Chef Alex Olson of Bon Appétit Management Company - Biography

Palo Alto, CA

May 2013

Born in Cincinnati, Ohio, but raised in the Bay Area, Alex Olson gained an early primer in food by skipping out on yard work with his father to help his mother in the kitchen. Baking pies at 8 and making family dinners as a teen, Olson decided to pursue cooking professionally. He first worked the restaurant trenches in high school before heading east to New England Culinary Institute in Montpelier, Vermont.

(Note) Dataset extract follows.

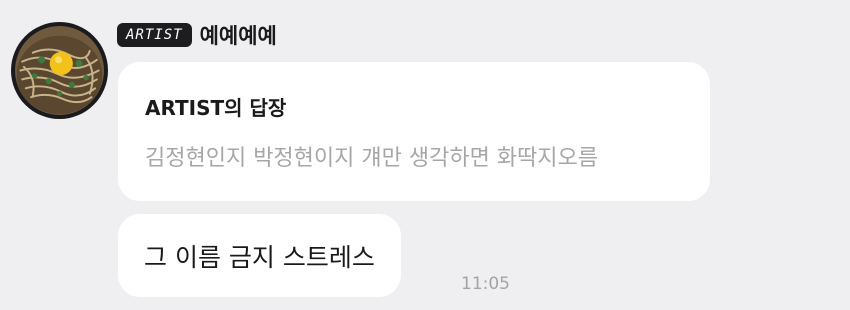 This screenshot has height=310, width=850. I want to click on message-text: 그 이름 금지 스트레스, so click(260, 257).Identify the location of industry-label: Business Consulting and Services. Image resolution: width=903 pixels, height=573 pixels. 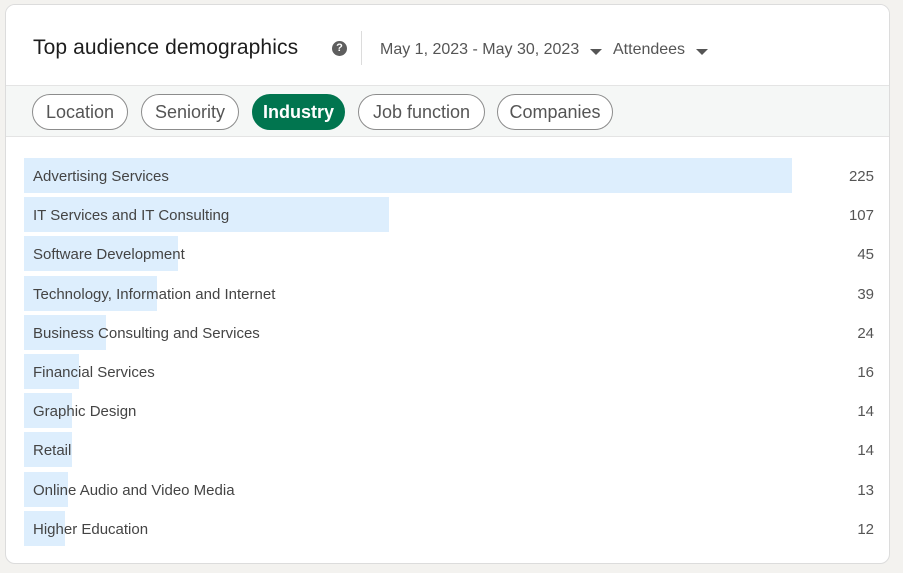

After graduation, Olson’s love for Northern California encouraged a move to Lake Tahoe, where he landed executive sous chef at Plump Jack Balboa Café in 1999. Two years later, the restaurant was awarded “Best Food for a North American Ski Resort” by Conde Nast Traveler. Charlie Palmer’s Dry Creek Kitchen was next for Olson, and the restaurant received a Michelin Star during his tenure. Ready for the next step, Olson became executive chef of Beets Hospitality Group in Pleasonton, CA, and would later be recognized by Food & Wine

Ultimately, Olson joined the team at Bon Appétit Management Company at the Letterman Digital Arts Center for Lucasfilm. He provides onsite restaurant and catering services to corporations, colleges, and universities.